3 – “A liberdade cultural não foi barata. A CIA bombeou dezenas de milhões de dólares… Ela funcionava, na verdade, como o ministério da Cultura dos Estados Unidos… com a organização sistemática de uma rede de grupos ou amigos, que trabalhavam de mãos dadas com a CIA, para proporcionar o financiamento de seus programas secretos” (pág. 147).

4 – “Não conseguíamos gastar tudo. Lembro-me de ter encontrado o tesoureiro. Santo Deus, disse eu, como podemos gastar isso? Não havia limites, ninguém tinha que prestar contas. Era impressionante” (pág. 123).

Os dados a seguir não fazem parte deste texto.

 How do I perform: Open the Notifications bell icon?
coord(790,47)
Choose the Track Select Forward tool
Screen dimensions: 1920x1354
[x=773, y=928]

5 – “Surgiu uma profusão de sucursais, não apenas na Europa (havia escritorios na Alemanha Ocidental, na Grã-Bretanha, na Suécia, na Dinamarca e na Islândia), mas também noutras regiões: no Japão, na Índia, na Argentina, no Chile, na Austrália, no Líbano, no México, no Peru, no Uruguai, na Colômbia, no Paquistão e no Brasil” (pág. 119).

6 – “A ajuda financeira teria de ser complementada por um programa concentrado de guerra cultural, numa das mais ambiciosas operações secretas da guerra fria: conquistar a intelectualidade ocidental para a proposta norte-americana” (pág. 45).

(*) O nome correto da autora é Frances Stonor Saunders e não como está na capa do livro.